Data records:
+ + + +

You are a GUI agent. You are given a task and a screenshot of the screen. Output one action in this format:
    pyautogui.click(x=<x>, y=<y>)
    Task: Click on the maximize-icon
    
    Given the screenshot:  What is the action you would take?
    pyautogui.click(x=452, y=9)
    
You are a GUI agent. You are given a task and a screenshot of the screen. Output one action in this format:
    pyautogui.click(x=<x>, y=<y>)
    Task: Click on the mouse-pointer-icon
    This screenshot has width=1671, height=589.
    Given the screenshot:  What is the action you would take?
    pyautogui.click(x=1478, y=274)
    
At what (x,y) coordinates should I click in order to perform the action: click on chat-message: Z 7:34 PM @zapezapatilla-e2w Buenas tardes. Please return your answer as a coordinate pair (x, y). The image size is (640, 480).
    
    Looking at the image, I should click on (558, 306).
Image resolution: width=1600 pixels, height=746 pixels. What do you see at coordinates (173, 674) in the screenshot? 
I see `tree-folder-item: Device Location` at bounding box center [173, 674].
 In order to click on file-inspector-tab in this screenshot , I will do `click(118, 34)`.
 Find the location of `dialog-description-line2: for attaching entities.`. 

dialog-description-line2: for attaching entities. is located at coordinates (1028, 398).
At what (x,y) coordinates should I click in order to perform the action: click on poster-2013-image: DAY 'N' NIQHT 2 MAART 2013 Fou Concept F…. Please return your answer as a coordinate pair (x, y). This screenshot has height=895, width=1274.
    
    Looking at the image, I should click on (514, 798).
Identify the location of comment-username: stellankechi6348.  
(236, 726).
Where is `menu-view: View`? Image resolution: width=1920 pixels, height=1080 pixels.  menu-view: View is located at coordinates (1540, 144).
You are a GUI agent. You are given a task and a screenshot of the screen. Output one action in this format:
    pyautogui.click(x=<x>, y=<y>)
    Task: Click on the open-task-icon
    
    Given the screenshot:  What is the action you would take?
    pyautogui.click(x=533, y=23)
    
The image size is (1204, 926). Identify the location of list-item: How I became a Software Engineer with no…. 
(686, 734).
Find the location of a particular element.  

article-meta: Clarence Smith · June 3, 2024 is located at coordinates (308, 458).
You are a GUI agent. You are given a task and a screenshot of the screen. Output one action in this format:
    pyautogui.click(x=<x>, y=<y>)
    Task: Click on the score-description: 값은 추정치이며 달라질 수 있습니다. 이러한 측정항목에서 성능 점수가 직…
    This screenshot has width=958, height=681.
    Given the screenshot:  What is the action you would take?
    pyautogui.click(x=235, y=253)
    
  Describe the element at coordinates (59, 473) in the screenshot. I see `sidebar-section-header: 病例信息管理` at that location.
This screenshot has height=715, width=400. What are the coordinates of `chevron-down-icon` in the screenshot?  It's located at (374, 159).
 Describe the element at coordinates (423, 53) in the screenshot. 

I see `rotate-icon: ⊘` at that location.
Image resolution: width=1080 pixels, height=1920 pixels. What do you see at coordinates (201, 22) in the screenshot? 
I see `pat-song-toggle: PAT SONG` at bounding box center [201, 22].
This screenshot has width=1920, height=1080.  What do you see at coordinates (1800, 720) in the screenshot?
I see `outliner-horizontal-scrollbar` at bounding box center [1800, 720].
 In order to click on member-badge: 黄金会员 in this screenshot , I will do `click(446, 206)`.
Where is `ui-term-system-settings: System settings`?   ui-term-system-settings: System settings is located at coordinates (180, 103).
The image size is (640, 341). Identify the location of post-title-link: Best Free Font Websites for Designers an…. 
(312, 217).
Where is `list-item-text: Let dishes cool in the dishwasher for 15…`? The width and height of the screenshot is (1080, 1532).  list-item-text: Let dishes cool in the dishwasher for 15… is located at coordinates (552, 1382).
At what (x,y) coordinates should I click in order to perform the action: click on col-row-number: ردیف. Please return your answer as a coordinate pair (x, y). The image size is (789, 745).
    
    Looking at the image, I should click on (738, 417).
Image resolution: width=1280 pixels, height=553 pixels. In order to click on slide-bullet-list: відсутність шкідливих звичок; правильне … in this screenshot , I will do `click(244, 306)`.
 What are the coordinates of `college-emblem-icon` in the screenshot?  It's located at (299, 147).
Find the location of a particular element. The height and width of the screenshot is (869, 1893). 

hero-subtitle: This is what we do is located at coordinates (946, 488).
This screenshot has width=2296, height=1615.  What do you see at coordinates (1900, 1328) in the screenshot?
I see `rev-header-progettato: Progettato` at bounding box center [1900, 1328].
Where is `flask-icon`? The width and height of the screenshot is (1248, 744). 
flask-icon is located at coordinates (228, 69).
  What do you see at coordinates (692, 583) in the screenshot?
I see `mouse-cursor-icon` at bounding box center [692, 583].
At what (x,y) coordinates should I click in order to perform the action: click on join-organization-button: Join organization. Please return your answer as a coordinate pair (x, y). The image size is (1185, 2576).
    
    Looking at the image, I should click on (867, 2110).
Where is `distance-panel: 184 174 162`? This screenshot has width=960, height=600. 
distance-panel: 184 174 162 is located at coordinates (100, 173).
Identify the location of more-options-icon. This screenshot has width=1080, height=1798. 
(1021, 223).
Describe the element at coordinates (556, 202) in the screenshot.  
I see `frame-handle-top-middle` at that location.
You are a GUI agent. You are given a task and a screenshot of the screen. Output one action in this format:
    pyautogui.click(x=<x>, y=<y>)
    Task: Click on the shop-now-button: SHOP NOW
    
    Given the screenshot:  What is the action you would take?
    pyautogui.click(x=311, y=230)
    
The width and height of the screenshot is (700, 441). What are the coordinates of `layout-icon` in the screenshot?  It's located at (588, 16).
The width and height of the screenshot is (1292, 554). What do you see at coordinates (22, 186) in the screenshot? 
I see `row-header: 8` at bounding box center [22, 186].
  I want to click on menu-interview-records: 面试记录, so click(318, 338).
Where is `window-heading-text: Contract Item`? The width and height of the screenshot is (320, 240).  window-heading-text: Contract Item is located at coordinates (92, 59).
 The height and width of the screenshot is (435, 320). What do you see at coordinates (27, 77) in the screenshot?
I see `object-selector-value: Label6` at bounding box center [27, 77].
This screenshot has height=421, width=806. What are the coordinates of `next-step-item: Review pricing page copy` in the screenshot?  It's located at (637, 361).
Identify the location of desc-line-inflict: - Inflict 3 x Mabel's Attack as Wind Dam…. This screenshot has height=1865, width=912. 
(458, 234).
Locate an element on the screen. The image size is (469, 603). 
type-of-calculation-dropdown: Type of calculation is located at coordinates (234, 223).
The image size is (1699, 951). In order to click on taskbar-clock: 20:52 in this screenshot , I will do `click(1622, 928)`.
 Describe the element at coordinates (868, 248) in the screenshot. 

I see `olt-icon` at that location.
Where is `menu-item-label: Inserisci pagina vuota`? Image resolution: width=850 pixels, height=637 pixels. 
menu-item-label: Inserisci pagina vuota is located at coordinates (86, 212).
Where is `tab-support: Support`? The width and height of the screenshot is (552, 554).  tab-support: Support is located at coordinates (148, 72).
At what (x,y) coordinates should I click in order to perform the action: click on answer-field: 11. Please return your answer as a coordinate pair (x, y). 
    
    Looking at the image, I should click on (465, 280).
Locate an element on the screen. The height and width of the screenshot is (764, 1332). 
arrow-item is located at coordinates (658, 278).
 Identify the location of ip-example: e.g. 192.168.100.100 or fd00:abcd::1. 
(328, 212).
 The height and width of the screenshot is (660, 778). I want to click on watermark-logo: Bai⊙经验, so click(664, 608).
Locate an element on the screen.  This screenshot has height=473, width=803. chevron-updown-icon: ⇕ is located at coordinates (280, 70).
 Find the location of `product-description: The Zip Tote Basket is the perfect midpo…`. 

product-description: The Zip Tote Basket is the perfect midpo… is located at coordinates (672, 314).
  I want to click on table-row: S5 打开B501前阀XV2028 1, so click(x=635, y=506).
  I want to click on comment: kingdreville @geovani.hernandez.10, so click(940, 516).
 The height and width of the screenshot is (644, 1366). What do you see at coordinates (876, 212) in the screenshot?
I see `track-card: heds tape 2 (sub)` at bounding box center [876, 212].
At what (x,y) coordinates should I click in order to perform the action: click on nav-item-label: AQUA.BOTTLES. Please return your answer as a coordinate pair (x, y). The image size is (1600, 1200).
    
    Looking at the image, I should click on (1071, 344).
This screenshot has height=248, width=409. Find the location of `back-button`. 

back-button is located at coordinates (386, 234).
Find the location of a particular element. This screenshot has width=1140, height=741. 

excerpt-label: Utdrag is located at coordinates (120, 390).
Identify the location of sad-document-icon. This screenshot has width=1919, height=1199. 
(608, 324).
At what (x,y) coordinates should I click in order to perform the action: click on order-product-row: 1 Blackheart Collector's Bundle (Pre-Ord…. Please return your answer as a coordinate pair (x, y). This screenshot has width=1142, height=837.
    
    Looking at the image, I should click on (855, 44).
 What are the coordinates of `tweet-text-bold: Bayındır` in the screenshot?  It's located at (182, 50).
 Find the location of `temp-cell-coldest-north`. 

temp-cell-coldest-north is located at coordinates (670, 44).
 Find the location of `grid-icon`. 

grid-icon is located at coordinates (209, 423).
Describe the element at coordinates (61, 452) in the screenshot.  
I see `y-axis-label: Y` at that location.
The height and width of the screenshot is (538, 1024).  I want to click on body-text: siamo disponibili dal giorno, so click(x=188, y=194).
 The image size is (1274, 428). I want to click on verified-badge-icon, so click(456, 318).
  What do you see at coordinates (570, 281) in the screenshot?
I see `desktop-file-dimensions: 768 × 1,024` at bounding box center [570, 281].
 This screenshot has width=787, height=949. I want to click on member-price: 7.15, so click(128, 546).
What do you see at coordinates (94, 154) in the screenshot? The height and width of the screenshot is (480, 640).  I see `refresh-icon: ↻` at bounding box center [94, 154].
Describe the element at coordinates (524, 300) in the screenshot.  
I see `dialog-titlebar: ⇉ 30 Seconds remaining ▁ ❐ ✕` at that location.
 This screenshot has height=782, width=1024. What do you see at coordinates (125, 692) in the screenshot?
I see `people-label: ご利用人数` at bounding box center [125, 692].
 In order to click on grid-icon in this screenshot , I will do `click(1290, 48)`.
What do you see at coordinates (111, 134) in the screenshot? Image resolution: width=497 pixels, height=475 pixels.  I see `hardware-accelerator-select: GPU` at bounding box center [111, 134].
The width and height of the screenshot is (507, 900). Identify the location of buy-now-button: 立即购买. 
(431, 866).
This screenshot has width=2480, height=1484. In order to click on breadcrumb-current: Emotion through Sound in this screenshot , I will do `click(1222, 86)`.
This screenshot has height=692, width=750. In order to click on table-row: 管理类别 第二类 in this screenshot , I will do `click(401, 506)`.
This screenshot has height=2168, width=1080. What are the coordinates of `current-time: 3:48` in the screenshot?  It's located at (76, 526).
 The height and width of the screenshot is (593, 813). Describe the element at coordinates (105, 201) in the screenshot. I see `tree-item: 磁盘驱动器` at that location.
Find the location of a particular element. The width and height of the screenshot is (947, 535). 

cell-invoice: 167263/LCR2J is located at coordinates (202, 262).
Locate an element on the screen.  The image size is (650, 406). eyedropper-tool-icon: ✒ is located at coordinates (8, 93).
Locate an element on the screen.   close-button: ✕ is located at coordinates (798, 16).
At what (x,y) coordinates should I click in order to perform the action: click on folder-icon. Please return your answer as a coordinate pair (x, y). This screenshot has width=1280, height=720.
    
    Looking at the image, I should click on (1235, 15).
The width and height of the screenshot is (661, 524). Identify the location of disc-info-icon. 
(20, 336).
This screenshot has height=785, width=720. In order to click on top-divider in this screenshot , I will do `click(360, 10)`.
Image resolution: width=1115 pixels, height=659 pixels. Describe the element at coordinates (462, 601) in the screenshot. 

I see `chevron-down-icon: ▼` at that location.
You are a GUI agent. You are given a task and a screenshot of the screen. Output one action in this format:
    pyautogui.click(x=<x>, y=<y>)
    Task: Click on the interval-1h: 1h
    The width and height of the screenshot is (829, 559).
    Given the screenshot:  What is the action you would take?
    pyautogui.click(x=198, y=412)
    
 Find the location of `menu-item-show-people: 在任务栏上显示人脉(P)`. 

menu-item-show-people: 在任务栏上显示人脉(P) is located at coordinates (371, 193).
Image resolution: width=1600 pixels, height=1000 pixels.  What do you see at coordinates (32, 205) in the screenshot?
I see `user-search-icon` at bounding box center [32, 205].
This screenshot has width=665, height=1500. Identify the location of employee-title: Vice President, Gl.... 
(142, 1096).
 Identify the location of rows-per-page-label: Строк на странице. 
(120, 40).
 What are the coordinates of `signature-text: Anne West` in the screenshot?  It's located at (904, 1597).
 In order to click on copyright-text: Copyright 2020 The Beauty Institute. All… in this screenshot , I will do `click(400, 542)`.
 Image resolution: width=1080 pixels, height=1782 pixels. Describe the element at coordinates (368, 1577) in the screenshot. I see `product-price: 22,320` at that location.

+ + + +

--- Written task ---
Copy the lines of the material word for word, beginning with the line containing "This screenshot has height=421, width=806." and ending with the line containing "arrow-item is located", both included.

--- Task result ---
This screenshot has height=421, width=806. What are the coordinates of `next-step-item: Review pricing page copy` in the screenshot?  It's located at (637, 361).
Identify the location of desc-line-inflict: - Inflict 3 x Mabel's Attack as Wind Dam…. This screenshot has height=1865, width=912. 
(458, 234).
Locate an element on the screen. The image size is (469, 603). 
type-of-calculation-dropdown: Type of calculation is located at coordinates (234, 223).
The image size is (1699, 951). In order to click on taskbar-clock: 20:52 in this screenshot , I will do `click(1622, 928)`.
 Describe the element at coordinates (868, 248) in the screenshot. 

I see `olt-icon` at that location.
Where is `menu-item-label: Inserisci pagina vuota`? Image resolution: width=850 pixels, height=637 pixels. 
menu-item-label: Inserisci pagina vuota is located at coordinates (86, 212).
Where is `tab-support: Support`? The width and height of the screenshot is (552, 554).  tab-support: Support is located at coordinates (148, 72).
At what (x,y) coordinates should I click in order to perform the action: click on answer-field: 11. Please return your answer as a coordinate pair (x, y). 
    
    Looking at the image, I should click on (465, 280).
Locate an element on the screen. The height and width of the screenshot is (764, 1332). 
arrow-item is located at coordinates (658, 278).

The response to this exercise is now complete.